* PROMPT *
Scan the records for the word "computer". Return each line where it is found.

(Records from a data collection)
┏━━

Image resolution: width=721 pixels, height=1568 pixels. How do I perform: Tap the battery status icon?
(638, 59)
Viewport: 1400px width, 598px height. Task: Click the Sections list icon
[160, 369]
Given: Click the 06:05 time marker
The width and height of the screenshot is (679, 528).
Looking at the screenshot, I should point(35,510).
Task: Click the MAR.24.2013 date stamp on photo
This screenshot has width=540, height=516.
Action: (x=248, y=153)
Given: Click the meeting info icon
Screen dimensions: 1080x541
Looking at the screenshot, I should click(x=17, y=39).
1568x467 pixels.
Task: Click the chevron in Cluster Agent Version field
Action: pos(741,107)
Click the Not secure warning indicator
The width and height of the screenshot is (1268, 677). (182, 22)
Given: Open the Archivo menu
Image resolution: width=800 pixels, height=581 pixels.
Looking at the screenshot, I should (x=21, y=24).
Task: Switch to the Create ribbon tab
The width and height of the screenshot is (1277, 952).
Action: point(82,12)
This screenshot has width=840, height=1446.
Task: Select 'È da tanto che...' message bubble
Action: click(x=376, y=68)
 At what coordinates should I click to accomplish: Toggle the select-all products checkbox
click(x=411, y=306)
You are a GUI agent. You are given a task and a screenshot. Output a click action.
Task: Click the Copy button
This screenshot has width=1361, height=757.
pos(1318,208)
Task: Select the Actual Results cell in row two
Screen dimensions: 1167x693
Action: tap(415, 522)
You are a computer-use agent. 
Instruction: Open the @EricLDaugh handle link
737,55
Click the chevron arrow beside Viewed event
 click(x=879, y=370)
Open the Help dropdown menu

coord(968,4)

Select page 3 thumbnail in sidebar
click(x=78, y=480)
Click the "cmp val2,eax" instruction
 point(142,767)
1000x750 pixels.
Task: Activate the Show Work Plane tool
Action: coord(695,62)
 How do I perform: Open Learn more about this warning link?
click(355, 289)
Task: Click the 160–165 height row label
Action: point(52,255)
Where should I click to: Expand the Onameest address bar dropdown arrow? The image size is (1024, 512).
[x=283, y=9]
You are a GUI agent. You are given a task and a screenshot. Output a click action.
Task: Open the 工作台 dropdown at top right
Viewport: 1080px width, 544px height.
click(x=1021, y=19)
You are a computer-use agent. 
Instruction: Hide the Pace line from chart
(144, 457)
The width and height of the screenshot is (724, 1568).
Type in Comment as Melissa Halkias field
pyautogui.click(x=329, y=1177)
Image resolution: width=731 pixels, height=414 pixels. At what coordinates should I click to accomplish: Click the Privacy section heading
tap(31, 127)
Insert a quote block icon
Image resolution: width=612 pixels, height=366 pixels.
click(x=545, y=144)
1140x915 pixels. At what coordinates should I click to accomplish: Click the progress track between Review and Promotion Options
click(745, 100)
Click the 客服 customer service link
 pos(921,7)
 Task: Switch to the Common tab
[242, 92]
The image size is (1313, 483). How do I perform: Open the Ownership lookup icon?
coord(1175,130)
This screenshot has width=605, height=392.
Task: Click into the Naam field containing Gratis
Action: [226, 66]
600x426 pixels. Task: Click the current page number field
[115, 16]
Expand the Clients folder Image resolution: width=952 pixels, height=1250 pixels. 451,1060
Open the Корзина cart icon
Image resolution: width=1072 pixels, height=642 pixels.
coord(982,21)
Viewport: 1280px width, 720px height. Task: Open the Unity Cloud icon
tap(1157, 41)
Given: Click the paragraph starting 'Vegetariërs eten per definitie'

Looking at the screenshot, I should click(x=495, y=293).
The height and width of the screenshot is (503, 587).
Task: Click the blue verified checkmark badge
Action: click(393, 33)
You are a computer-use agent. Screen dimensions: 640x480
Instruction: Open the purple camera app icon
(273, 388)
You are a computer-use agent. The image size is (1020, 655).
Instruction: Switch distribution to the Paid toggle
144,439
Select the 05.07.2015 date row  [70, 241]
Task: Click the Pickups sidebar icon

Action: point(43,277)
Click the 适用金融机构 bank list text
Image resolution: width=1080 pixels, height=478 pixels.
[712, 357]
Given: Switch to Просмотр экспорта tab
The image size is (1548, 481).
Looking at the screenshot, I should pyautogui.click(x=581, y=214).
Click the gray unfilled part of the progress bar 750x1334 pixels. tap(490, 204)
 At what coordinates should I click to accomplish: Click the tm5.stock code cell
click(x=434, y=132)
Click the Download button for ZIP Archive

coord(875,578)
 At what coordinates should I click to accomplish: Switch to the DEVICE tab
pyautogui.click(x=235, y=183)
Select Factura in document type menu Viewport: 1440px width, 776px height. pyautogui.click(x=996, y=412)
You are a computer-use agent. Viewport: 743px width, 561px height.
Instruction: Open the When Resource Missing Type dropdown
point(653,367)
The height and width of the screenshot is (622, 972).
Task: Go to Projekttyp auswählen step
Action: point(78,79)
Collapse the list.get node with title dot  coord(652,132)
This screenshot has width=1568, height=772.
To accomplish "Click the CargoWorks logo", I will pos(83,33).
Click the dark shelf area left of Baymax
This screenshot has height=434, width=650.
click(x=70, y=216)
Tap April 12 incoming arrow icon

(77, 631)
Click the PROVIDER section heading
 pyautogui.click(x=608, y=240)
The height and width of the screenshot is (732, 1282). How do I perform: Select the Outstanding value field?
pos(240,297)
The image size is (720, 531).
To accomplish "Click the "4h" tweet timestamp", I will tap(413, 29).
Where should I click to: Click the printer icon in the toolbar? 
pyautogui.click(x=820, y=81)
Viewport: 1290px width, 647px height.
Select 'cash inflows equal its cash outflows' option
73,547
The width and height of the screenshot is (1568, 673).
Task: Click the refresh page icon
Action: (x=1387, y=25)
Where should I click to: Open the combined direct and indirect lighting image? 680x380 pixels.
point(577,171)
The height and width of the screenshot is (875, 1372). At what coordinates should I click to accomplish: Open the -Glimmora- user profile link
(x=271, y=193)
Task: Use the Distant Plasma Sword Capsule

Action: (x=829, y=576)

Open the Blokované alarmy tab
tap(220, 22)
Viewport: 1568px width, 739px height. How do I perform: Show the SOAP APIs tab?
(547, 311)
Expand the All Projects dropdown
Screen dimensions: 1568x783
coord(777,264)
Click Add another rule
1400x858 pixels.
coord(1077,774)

┗━━

* SOLUTION TO THIS PROBLEM *
You are a computer-use agent. 
You are a computer-use agent. 
You are a computer-use agent. Screen dimensions: 640x480
You are a computer-use agent. The image size is (1020, 655).
You are a computer-use agent. Viewport: 743px width, 561px height.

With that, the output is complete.